As I was thinking this through, my undergraduate mentor gave me the following advice, I don’t remember it exactly (it was a long time ago), but the gist was this: “Do something hard, and even if you don’t completely solve the issue, you’ll learn a lot along the way.”
I ended up doing this, for the most part. I wrote code, did some math, and ended up implementing common approaches in the field of electronic structure theory. I got my hands dirty, and got to try and think deeply about important problems in theoretical chemistry.
I’ve been thinking about my experience as, on Friday, we saw the publication in Science of some recent work by DeepMind. As you may know, DeepMind (now a part of Alphabet), are pioneers in the application of machine learning strategies to a wide variety of different fields (including but not limited to: Go, retro video games, modern video games, and protein structure prediction).
This most recent work from DeepMind is in the field of Density Functional Theory (DFT). Very coarsely, DFT provides a low-cost computational approach to determine ground state properties of physical systems. It’s estimated that roughly 30% of all super computer use is devoted to solving the requisite equations necessary for DFT calculations. In short, it’s a practical approach to explore systems using quantum mechanics. For more detail, you can take a look here.
A critical element of DFT is the Exchange-Correlation (XC) functional (a functional is a function-of-a-function) and, while we know about some asymptotic properties, and have some insight for model systems, the exact form of the XC functional is unknown. Whole careers have been built on trying to capture a functional formalism that accounts for the required physics of electronic Exchange-Correlation, and there are hundreds of functionals available (there’s even an annual poll wherein folks can vote on their favourites).
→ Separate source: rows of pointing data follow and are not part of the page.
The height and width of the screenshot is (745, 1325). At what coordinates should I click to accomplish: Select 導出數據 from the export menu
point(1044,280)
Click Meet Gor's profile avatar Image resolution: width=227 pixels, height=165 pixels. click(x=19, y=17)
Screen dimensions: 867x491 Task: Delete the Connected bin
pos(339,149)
Through their recent publication, DeepMind introduced DM21, their own functional. It’s a functional that is built through the application of their machine learning strategies, and it’s reportedly quite good.
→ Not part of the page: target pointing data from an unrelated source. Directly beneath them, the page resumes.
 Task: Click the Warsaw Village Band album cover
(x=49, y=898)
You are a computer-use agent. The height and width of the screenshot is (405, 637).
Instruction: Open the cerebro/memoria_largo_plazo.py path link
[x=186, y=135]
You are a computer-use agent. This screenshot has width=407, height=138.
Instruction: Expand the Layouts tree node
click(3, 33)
The publication appeared as I was getting ready to head out to a conference on Antibody modeling. One of the first talks I heard at that meeting was from an academic, who described some of his group’s recent work on protein structure prediction (a field that has been shaken by DeepMind’s AlphaFold and, more recently, AlphaFold2 approaches). I don’t know this person at all, but his remarks made me think he’d built a career on thinking about the physics of protein folding: the derivation and use of tractable mathematical expressions that capture what we believe is happening within these systems. And, what was he talking about? … Machine learning. I got the distinct impression, subsequently confirmed when I met him in person, that he was wrestling with this wholesale change, enforced on his research direction by the seemingly unstoppable success of machine learning approaches.
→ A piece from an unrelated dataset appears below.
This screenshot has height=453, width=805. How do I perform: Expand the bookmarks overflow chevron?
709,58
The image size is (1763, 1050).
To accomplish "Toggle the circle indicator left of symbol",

Which brings me back to the question I started with. What’s a student in the sciences to do now? Imagine, a budding theoretician, interested in understanding nature fundamentally, through physics, and chemistry, should she plan on learning those fundamentals, the models that have come before, and then working to improve them by better descriptions of the underlying problem. Or … should she instead focus her efforts on learning the tools of machine learning? Should she do both? There’s no easy answer to this, and maybe there doesn’t need to be. I just wondered about what this means for the choices junior scientists might have to make, the resultant trajectories their careers might then take, and what we might not be learning, by focusing on having the machines learn for us?